And just because they're adorable, here are a few of my steers!





Moe





Moe





Larry





Larry on the left, Curly on the right!

I hope you enjoy the pictures!


----------



## Cricket (Jun 1, 2012)

I DID enjoy the pictures!  Your heifer is so elegant! (and the boys are cute, too).


----------



## WildRoseBeef (Jun 1, 2012)

Who was the one that suggested the names Larry Moe and Curly for your steers?   I need reminding, b/c I think you posted about these calves before a while back...

Nice heifer btw, she looks really good!!


----------



## WhiteMountainsRanch (Jun 1, 2012)

*Wow she is gorgeous! And LOVE your land you have them on, beautiful!*


----------



## greenbean (Jun 1, 2012)

WildRoseBeef said:
			
		

> Who was the one that suggested the names Larry Moe and Curly for your steers?   I need reminding, b/c I think you posted about these calves before a while back...
> 
> Nice heifer btw, she looks really good!!
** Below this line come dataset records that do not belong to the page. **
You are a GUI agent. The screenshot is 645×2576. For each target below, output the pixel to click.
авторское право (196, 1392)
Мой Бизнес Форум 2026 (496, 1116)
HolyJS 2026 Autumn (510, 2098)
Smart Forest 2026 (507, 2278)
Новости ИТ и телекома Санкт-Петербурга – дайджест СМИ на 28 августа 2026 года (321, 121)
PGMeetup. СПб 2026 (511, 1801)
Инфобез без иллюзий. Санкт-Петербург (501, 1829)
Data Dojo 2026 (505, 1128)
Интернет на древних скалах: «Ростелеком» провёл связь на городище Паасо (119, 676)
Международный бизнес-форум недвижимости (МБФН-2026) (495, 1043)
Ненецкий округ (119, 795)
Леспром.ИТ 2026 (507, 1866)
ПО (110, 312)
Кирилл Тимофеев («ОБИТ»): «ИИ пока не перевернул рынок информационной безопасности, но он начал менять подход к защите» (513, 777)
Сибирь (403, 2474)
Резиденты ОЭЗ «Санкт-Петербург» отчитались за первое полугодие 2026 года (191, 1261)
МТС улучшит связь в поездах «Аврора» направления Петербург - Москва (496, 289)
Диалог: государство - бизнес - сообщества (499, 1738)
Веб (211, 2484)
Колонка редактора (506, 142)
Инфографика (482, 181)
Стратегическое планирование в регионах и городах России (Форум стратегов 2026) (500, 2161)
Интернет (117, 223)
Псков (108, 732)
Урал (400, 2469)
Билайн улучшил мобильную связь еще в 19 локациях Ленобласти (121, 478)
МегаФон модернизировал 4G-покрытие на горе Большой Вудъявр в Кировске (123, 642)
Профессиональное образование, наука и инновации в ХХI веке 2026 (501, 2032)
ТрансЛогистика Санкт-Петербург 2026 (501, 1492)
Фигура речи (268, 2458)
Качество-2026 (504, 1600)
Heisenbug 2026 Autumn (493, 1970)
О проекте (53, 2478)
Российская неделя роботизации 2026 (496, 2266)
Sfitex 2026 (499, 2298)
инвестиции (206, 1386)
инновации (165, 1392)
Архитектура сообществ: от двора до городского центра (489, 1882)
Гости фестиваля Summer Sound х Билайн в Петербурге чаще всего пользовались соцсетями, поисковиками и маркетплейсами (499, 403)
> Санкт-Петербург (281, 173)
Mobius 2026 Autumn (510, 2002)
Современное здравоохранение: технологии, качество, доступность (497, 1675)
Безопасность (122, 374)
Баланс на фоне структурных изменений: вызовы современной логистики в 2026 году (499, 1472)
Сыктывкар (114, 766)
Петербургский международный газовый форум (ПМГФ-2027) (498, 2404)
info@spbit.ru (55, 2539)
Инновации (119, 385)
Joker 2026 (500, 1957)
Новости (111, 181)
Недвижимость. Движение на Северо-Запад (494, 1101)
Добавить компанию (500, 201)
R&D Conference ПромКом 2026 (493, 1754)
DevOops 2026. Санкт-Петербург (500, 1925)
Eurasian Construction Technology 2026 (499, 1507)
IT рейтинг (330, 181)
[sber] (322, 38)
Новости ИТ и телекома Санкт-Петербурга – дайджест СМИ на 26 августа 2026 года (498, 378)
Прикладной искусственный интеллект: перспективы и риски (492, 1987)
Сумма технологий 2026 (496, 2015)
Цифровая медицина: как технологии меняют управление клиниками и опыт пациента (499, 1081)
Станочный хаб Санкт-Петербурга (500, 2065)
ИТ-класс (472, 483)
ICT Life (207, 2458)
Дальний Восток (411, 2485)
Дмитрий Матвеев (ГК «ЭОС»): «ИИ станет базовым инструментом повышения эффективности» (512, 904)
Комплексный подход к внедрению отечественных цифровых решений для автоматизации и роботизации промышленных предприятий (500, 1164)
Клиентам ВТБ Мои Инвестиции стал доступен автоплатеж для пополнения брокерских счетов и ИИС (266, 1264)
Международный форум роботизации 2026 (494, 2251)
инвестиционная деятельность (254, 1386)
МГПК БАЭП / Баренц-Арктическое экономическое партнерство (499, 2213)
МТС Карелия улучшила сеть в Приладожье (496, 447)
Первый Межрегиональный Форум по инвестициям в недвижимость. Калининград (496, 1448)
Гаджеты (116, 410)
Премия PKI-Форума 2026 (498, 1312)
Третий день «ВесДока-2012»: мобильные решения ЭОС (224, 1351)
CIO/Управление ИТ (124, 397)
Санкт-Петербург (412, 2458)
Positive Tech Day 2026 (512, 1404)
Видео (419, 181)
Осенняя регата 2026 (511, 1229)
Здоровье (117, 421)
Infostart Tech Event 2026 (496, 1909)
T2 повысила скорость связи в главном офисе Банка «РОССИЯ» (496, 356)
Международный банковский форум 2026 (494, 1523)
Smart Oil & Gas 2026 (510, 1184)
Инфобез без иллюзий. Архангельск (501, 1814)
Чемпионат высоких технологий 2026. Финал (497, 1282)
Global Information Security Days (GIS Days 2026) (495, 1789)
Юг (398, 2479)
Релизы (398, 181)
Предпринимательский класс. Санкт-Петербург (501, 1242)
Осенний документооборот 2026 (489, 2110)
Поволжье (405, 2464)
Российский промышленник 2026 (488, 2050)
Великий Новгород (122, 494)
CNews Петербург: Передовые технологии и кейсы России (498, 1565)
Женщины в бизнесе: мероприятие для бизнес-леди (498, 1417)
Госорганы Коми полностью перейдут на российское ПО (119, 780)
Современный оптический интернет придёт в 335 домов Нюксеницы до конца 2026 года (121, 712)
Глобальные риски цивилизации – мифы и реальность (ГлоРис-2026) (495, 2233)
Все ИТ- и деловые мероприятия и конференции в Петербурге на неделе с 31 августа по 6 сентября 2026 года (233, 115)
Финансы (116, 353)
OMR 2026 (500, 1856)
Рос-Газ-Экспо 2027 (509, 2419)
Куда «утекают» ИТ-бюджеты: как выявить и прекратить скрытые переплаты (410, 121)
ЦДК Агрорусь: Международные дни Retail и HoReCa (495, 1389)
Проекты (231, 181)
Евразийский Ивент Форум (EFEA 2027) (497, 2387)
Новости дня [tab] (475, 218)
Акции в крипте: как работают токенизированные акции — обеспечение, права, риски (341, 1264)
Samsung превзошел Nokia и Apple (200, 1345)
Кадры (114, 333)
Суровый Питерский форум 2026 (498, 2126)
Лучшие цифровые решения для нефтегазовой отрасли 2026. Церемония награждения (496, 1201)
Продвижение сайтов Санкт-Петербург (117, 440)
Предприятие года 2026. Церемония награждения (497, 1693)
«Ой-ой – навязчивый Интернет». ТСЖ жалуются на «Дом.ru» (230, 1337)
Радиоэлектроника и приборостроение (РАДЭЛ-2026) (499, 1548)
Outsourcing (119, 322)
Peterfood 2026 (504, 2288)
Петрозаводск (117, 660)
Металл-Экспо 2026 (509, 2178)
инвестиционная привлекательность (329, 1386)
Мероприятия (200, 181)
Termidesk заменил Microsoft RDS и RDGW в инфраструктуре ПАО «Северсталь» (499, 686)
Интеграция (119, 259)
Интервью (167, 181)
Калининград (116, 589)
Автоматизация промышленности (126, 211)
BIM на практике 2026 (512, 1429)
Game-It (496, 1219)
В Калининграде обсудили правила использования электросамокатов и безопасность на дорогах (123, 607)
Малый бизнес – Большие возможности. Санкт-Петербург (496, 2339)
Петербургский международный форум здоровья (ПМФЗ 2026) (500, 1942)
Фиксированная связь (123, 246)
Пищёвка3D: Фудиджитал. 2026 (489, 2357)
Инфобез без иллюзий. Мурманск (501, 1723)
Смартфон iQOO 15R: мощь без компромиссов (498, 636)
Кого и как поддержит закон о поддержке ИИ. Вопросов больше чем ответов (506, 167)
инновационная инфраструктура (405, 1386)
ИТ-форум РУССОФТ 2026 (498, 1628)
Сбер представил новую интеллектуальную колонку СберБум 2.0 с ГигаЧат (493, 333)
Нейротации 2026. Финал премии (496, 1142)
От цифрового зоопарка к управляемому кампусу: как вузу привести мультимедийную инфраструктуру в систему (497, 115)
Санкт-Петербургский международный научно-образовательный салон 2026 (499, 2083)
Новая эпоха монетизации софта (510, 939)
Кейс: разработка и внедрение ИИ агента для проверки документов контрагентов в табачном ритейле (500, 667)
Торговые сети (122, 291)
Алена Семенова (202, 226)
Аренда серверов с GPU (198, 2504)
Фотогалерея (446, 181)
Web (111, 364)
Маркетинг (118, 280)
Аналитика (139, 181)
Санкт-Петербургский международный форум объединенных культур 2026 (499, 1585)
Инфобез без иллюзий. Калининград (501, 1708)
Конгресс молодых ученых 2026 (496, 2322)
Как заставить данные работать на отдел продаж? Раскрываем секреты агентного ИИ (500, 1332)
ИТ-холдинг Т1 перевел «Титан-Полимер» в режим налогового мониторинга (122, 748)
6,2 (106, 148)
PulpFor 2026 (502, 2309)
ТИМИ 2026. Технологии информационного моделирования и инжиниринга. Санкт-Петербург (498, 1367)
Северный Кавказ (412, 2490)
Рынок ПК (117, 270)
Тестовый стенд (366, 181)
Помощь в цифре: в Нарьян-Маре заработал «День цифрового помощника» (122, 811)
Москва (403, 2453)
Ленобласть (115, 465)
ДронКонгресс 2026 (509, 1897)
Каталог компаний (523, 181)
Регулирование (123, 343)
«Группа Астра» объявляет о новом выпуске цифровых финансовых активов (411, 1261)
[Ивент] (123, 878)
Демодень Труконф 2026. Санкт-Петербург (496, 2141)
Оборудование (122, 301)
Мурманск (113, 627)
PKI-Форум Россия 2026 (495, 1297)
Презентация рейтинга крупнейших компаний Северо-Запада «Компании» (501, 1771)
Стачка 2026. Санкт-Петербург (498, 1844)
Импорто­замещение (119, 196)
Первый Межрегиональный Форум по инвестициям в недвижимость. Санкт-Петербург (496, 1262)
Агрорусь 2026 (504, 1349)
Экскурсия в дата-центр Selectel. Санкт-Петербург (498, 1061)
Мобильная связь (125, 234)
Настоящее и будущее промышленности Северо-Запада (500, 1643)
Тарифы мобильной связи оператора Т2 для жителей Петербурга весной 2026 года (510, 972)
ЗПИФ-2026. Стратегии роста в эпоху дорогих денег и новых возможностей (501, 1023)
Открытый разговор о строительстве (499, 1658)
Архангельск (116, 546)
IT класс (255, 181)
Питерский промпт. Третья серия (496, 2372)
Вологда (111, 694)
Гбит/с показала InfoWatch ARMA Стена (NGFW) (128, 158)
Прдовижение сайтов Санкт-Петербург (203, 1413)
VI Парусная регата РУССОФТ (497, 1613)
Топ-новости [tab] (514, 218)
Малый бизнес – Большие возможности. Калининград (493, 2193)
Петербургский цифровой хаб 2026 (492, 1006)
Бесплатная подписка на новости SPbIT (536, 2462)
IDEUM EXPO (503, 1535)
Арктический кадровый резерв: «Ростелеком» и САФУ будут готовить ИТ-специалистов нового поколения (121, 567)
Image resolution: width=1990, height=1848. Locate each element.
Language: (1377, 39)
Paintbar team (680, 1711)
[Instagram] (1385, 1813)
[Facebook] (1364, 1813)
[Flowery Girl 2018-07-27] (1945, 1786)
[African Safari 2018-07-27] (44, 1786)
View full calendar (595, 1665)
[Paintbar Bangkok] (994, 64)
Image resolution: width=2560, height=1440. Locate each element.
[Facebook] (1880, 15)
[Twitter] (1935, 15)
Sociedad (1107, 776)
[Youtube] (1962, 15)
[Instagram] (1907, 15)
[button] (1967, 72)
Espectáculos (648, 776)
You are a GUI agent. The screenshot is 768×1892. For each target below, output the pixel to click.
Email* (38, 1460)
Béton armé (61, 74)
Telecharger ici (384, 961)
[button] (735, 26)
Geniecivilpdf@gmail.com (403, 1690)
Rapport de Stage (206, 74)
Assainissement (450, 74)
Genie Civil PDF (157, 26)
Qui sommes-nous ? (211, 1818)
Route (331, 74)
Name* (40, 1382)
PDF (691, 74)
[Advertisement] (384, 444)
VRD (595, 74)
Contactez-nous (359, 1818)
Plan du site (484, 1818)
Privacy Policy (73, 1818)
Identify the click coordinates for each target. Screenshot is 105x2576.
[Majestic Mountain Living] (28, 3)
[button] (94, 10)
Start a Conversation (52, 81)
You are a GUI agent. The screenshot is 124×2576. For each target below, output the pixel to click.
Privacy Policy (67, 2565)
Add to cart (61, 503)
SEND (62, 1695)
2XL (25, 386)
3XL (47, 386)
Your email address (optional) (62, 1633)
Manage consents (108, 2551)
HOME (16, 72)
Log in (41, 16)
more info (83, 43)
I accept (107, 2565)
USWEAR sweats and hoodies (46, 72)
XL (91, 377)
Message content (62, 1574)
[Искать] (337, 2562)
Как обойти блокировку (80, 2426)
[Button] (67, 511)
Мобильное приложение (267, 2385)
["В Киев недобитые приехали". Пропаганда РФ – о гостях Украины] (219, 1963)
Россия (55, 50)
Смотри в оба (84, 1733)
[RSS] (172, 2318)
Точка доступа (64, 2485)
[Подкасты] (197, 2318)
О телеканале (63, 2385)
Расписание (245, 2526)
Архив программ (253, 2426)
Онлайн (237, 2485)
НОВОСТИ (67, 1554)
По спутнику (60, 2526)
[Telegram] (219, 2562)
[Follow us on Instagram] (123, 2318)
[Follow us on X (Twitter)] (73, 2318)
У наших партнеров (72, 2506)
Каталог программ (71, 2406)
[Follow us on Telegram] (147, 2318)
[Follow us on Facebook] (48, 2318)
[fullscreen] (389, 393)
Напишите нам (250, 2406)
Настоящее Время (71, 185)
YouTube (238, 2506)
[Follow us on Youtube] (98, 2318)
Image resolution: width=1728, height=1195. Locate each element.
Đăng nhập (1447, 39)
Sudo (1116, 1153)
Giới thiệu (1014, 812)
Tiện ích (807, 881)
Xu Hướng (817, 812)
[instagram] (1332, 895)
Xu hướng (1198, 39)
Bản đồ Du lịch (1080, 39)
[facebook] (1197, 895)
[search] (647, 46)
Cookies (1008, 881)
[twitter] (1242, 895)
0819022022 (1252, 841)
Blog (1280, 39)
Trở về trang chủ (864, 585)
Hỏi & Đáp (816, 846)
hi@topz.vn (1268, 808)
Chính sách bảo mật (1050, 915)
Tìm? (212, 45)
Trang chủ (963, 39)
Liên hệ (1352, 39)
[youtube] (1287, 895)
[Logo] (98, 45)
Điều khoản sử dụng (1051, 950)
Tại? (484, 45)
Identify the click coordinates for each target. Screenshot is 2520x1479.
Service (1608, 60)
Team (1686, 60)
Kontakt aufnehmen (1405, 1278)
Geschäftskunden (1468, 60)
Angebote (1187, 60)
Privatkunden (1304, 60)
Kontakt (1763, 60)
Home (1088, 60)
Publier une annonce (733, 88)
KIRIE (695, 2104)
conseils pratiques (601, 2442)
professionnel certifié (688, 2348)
You were!   Here's the thread:

http://www.backyardherds.com/forum/viewtopic.php?id=16542

They've grown so much!!

Thanks everyone   I love her <3


----------



## ThreeBoysChicks (Jun 2, 2012)

She is very pretty.


----------



## WildRoseBeef (Jun 2, 2012)

greenbean said:
			
		

> WildRoseBeef said:
> 
> 
> 
> ...


I figgered as much, wasn't sure though.   They sure have grown, and they look really nice, GB!!


----------



## MrsKK (Jun 2, 2012)

Very healthy looking heifer with a glossy coat.  She's going to be a beautiful cow.


----------



## BeanJeepin (Jun 3, 2012)

She's so prettty!  And your boys are pretty darned handsome as well!


----------



## greenbean (Jun 4, 2012)

Thanks yall!


----------



## PattySh (Jun 4, 2012)

She's adorable! Those steers are very cute also. I have a heifer and a steer also.


----------



## Stubbornhillfarm (Jun 4, 2012)

Wow!  Look at that shiny coat!  She is very pretty and the boys are looking great too!


----------



## Premier Longhorns (Jul 27, 2012)

She's lil beauty!


----------



## WhiteMountainsRanch (Jul 27, 2012)

*Any new pics?  She's a Jersey right?*


----------



## greenbean (Jul 28, 2012)

Sorry guys, I completely forgot about this thread!

Thanks   She's adorable, she's gotten a lot darker and yes, she's my registered jersey!  I was actually just thinking about taking some pictures, if it doesn't rain I'll try to get some today.


----------



## greenbean (Jul 28, 2012)

Sorry no pictures, the cord to my camera has vanished, I'm guessing it was thrown away.


----------